→ **Short task**:
In the config.sed description below, write out everything from "Colorized config.sed" down to "processes a configuration file.", word for word.

Colorized config.sed

#! /bin/sed -nf

####### DESCRIPTION ############################################################
#
# config.sed
# version 1.0
#
# This script processes a configuration file.
#
# The input to the script is a configuration file. Each line of the
# configuration file should be one of the following:
#
# 	1) a blank line (with or without whitespace);
# 	2) a comment;
# 	3) an assignment via equals ('=');
# 	4) an assignment via here document ('<<' or '<<-').
#
# The syntax of a comment is:
#
# 	[<ws>] '#' [<text>]
#
# The syntax of an assignment via equals is:
#
# 	[<ws>] <name> [<ws>] '=' [<ws>] [<value>] [<comment>]
#
# The name must begin with a letter or underscore and can contain any
# combination of digits, letters, dashes, periods, slashes, colons, and
# underscores.
#
# If the value is not present, the entire line will be treated as a comment. If
# the value is present, it must be either unquoted, single-quoted, or
# double-quoted. The value may begin on a subsequent line if each newline after
# the operator (and before the value) is immediately preceded by a backslash,
# and the backslash is the first non-whitespace character after the operator (or
# the first non-whitespace character of the line, in the case of intermittent
# lines). The value may continue over multiple lines if each newline within the
# value is immediately preceeded by a backslash. Such backslash-newline pairs
# will be removed and will not be included as part of the value. A newline
# cannot be part of a value assigned via equals.
#
# An unquoted value extends from the first non-whitespace character to the last
# non-whitespace character (or to the last non-whitespace character before a
# comment, if a comment is present). A pound sign may be included as part of the
# value if escaped by a backslash; the backslash will be removed and will not be
# included as part of the value. Each single quote and double quote (other than
# as the first character) will be treated as if escaped by a backslash (that is,
# no split tokenization will be performed. Each dollar sign, grave accent, and
# backslash (other than a backslash used to escape another character or a
# newline) will be treated as if escaped by a backslash (that is, no parameter
# substitution or command substitution will be performed); if such a backslash
# is present, it will be removed and will not be included as part of the value.
# Otherwise, each backslash (other than a backslash used to escape a newline)
# will be treated literally.
#
# A single-quoted value extends from the first character after the opening quote
# to the last character before the closing quote. A single quote cannot be
# included as part of the value. Each backslash (other than a backslash used to
# escape a newline) will be treated literally.
#
# A double-quoted value extends from the first character after the opening quote
# to the last character before the closing quote. A double quote may be included
# as part of the value if escaped by a backslash; the backslash will be removed
# and will not be included as part of the value. Each dollar sign, grave accent,
# and backslash (other than a backslash used to escape another character or a
# newline) will be treated as if escaped by a backslash (that is, no parameter
# substitution or command substitution will be performed); if such a backslash
# is present, it will be removed and will not be included as part of the value.

→ **Data excerpts**:
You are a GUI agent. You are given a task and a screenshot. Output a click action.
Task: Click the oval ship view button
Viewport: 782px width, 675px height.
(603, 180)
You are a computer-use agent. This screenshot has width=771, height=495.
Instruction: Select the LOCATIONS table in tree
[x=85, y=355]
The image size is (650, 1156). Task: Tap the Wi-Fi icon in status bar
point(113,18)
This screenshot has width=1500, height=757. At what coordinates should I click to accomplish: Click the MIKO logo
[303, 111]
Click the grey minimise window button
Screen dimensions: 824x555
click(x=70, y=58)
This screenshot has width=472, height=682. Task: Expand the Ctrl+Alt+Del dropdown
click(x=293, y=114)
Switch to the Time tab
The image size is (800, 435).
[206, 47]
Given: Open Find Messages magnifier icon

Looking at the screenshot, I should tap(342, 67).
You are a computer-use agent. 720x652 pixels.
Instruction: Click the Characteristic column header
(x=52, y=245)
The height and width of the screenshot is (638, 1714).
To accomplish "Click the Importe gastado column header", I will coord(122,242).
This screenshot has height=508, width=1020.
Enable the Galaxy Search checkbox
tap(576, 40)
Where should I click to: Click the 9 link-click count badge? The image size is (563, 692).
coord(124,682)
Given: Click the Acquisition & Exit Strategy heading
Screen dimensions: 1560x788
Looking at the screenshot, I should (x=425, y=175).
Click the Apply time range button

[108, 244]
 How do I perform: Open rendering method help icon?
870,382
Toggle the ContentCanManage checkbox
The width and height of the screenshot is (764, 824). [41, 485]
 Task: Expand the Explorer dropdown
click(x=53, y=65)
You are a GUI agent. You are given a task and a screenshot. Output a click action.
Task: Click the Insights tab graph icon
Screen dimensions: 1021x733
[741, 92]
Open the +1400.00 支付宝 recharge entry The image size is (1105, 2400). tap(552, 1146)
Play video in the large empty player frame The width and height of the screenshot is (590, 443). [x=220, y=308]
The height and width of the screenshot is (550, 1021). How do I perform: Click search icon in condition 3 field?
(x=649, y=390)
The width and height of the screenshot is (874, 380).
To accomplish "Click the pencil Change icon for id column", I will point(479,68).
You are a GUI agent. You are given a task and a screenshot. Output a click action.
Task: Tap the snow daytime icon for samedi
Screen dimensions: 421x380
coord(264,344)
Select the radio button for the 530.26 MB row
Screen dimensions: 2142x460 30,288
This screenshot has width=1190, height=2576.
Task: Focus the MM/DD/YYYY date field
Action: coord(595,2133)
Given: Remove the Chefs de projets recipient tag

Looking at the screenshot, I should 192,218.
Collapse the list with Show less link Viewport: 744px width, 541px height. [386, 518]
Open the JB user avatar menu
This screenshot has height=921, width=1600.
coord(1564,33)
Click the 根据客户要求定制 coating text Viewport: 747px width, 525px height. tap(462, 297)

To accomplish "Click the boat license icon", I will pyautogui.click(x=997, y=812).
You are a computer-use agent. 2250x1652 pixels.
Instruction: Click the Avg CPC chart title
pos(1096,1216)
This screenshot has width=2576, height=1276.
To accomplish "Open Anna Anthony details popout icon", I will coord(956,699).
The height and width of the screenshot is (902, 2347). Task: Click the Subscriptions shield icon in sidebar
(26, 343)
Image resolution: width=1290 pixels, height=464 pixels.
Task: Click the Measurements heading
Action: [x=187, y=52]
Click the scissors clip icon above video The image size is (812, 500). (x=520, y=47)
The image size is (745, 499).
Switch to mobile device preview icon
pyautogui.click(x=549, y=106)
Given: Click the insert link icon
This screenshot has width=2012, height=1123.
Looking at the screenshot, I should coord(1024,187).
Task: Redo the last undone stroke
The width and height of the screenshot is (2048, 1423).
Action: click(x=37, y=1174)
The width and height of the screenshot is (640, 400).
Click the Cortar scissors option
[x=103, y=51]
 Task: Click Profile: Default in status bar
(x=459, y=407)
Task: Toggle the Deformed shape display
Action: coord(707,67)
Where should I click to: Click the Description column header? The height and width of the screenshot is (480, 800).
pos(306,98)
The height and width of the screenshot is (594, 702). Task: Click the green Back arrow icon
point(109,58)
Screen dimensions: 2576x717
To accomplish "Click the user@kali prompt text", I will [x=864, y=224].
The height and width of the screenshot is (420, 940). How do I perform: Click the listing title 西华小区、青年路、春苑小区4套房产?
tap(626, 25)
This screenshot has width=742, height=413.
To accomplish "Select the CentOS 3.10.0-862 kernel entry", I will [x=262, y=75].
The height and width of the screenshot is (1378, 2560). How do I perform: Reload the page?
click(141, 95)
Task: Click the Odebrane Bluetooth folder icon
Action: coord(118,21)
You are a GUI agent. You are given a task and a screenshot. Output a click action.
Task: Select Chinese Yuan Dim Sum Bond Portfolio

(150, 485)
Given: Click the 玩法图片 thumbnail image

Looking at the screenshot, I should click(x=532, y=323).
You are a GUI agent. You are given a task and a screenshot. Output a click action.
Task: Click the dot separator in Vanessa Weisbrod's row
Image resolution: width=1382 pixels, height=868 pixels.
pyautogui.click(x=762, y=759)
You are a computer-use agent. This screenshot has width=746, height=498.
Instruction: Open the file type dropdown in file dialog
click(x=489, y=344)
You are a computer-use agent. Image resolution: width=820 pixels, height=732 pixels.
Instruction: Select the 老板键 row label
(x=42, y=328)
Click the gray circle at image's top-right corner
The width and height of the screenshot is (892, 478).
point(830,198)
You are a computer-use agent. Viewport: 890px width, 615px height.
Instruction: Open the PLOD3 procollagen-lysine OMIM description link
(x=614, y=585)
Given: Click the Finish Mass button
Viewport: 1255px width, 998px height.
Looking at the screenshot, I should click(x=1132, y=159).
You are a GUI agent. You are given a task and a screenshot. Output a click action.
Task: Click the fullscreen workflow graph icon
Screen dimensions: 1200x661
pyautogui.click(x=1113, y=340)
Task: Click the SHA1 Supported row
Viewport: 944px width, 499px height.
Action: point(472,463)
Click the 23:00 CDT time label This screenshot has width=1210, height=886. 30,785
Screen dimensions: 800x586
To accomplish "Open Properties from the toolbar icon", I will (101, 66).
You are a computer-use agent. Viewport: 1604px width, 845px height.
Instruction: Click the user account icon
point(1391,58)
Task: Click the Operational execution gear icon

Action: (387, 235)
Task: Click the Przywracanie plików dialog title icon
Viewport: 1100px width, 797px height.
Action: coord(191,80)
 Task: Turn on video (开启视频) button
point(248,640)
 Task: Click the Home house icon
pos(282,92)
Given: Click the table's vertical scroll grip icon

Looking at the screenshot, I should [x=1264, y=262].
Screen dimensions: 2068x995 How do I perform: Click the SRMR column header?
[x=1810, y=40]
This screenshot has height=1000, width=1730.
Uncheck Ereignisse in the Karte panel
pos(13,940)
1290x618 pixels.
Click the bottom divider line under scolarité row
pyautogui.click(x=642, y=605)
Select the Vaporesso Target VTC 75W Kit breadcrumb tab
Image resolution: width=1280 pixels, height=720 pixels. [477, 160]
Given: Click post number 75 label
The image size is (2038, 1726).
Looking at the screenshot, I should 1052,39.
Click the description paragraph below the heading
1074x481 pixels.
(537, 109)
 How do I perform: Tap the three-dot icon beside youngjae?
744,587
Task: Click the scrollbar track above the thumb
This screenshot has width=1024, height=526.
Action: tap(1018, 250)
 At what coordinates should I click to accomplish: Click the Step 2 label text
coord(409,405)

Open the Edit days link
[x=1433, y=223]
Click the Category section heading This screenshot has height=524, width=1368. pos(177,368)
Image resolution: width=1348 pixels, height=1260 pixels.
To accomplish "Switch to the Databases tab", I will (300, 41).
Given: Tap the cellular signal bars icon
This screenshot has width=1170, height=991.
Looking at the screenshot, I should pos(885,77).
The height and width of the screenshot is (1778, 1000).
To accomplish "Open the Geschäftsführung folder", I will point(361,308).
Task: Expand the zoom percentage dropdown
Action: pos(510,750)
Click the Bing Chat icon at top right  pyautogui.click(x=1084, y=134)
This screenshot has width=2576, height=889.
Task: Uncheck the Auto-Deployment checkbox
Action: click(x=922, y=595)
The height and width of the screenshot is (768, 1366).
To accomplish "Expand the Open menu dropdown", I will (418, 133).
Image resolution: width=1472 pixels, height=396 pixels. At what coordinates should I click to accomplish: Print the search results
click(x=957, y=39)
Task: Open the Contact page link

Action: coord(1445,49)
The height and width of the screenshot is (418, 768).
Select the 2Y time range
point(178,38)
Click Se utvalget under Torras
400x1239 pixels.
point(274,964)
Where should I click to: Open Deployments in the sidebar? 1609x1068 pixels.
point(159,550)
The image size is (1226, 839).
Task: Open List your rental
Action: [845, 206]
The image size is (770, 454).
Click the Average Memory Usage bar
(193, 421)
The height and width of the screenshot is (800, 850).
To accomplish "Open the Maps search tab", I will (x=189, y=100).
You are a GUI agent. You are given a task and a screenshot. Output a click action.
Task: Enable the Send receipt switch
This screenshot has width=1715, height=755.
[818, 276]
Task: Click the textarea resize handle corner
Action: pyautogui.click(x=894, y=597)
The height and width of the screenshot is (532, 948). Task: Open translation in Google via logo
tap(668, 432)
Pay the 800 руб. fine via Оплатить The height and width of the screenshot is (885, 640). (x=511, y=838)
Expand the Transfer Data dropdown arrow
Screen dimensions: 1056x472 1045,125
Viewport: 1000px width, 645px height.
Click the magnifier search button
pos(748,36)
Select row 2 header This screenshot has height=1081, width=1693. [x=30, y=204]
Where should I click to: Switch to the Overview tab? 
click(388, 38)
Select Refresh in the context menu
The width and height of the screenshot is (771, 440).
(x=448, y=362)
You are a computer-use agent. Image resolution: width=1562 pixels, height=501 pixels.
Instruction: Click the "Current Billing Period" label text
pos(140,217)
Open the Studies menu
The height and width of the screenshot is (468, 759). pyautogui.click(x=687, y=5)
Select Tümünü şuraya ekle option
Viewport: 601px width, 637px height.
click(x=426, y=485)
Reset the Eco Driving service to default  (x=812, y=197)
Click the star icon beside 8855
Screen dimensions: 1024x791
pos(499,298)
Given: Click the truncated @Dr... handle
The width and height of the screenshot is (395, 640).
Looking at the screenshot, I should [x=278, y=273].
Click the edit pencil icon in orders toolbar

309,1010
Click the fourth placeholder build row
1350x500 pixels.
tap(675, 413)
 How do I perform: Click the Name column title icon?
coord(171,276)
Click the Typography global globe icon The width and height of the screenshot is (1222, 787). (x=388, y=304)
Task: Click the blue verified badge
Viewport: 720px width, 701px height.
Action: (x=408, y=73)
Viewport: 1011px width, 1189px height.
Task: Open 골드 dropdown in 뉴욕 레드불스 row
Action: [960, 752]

→ **Task answer**:
Colorized config.sed

#! /bin/sed -nf

####### DESCRIPTION ############################################################
#
# config.sed
# version 1.0
#
# This script processes a configuration file.